Some fallacies of financial fundamentalism
Lars Syll
In some recent critiques of functional finance and modern monetary theory, prominent US economist Paul Krugman has claimed that Stephanie Kelton and other MMT economists have gotten things terribly wrong:
“ Anyway, what actually happens at least much of the time – although, crucially, not when we’re at the zero lower [interest] bound – is more or less the opposite: the political trade-offs determine taxes and spending, and monetary policy adjusts the interest rate to achieve full employment without inflation. Under those conditions budget deficits do crowd out private spending, because tax cuts or spending increases will lead to higher interest rates. “
And this comes from someone who calls himself a Keynesian economist! The problem with his view is, of course, that it has nothing at all in common with the views of Keynes.

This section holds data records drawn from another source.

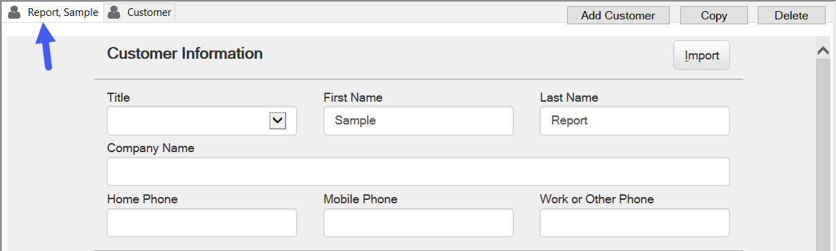Screen dimensions: 836x251
Task: Click the person icon on Report, Sample tab
Action: click(14, 12)
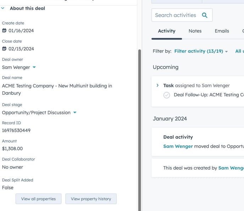Click View property history button

[x=91, y=199]
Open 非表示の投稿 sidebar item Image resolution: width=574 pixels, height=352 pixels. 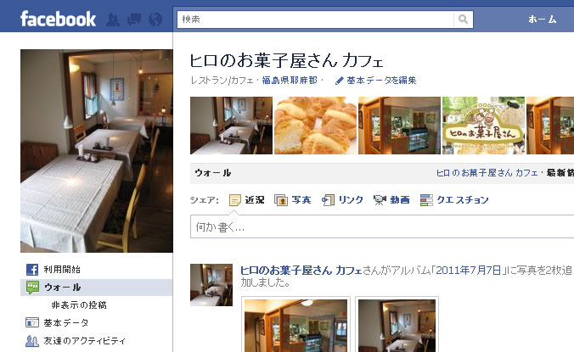(79, 305)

What Krugman is reiterating here is nothing but his version of Say’s law, basically saying that savings have to equal investments and that if the state increases investments, then private investments have to come down (i.e. ‘crowding out’). As an accounting identity, there is, of course, nothing to say about the law, but as such, it is also totally uninteresting from an economic point of view. As some of my Swedish forerunners — Gunnar Myrdal and Erik Lindahl — stressed more than 80 years ago, it’s really a question of ex-ante and ex-post adjustments. And as further stressed by Keynes about the same time, what happens when ex-ante savings and investments differ, is that we basically get output adjustments.

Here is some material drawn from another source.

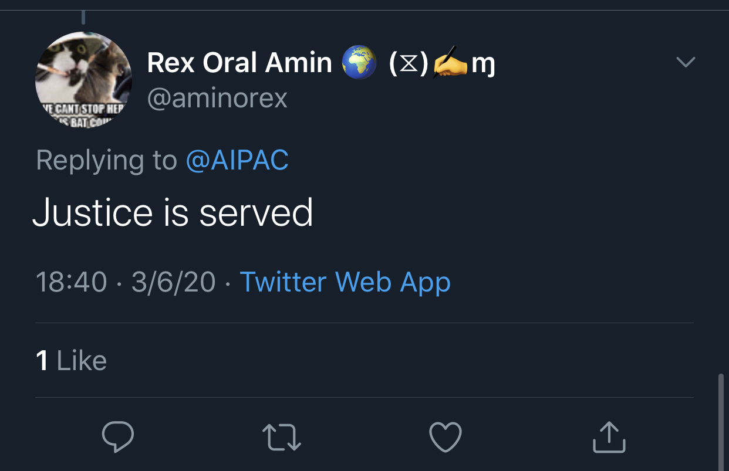Click the "Justice is served" tweet text
The image size is (729, 471).
173,212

GDP changes and so makes saving and investments equal ex-post. And this, nota bene, says nothing at all about the success or failure of fiscal policies!
For the benefit of Krugman and other latter-day mainstream economists, let’s see what a real Keynesian economist has to say about crowding out and government deficits. The following two extracts are from “Fifteen Fatal Fallacies of Financial Fundamentalism” by William Vickrey:
Fallacy 2: Urging or providing incentives for individuals to try to save more is said to stimulate investment and economic growth.
Actually the exact reverse is true. In a money economy, for most individuals a decision to try to save more means a decision to spend less; less spending by a saver means less income and less saving for the vendors and producers, and aggregate saving is not increased, but diminished as the vendors in turn reduce their purchases, national income is reduced and with it national saving. A given individual may indeed succeed in increasing his/her own saving, but only at the expense of reducing the income and saving of others by even more …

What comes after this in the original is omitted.